A new prEN 13726 (Test methods for wound dressings - Aspects of absorbency and moisture vapour transmission, waterproofness and conformability) has been produced which will eventually supersede EN 13726-1:2002, EN 13726-2:2002, EN 13726-3:2003 and EN 13726-4:2003. 

prEN 13726 has been out for enquiry across Europe, and the ballot has recently been approved.  The working group are currently updating the draft standard with comments submitted during the enquiry,  with the aim to have the updated standard ready for the dispatch of formal vote-draft in March 2022. It is anticipated that the standard will be published later in 2022.

Atraumatic Diagnostic Lumbar Puncture - new advice from EBPB (May 2021)

The EBPB have issued advice and an evidence review for the use of atraumatic needles in diagnostic lumbar puncture (DLP). 

The EBPB concluded that there was a clear clinical benefit to using atraumatic needles for DLP, through a reduction of post-dural puncture headache (PDPH). Economic analysis suggests that despite the increased cost of atraumatic needles, cost savings could be achieved through PDPH reduction. The EBPB agreed that even without the potential for cost savings, patients would still benefit from this change in needle design. 

The full statement and evidence review are available on the EBPB pages.

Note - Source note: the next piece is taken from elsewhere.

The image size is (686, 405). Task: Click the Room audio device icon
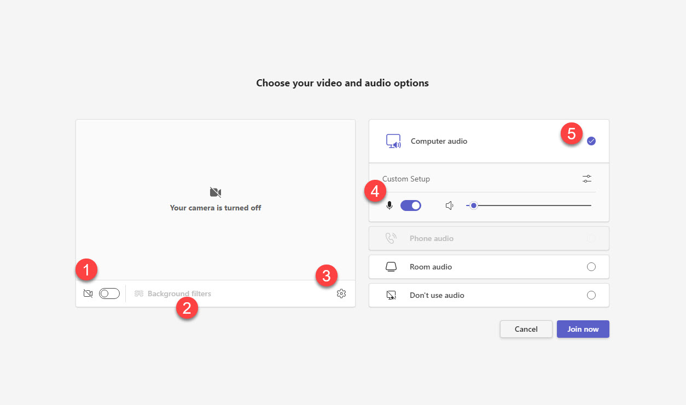tap(391, 267)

SMTL have welcomed a new member of the Biological Testing Team to SMTL - Jotika Ramnik Halai. Jotika was previously working in the Covid testing Lighthouse Laboratory in Newport before taking up her new position at SMTL.
 
Dr James Evans, one of SMTL's research officers, became a father for the first time in March. We are happy to report that Joseph (James' son)  and James' wife Beth are all well, and that James is back in work following a relaxing bout of patermity leave.
 
Finally, Elaine Morgan takes early retirement in July so she can spend more time with her growing brood of grandchildren. Fortunately for SMTL, Elaine is going to return part time in the role of office manager in a job share, and Jade Taylor will be acting up into the shared role during the transition.        

The SMTL Quality Assurance department has recently completed a testing programme for the Aneurin Bevan University Health Board at the new Grange University Hospital in Cwmbran.

The Grange University Hospital is a brand new hospital with 470 inpatient beds (around 560 including trolley spaces) located near Cwmbran for people across Gwent who need highly specialised services including critical care.

SMTL were tasked with the airborne microbiological testing of all Operating Theatres & other controlled Clean Rooms at the Grange University Hospital to validate the cleanliness of all commissioned Theatres prior to use.

The project went extremely well and within schedule. Eighteen Theatres were tested in total, and to date all are performing within expected parameters. The hospital is expected to open ahead of the original schedule on 17th November 2020.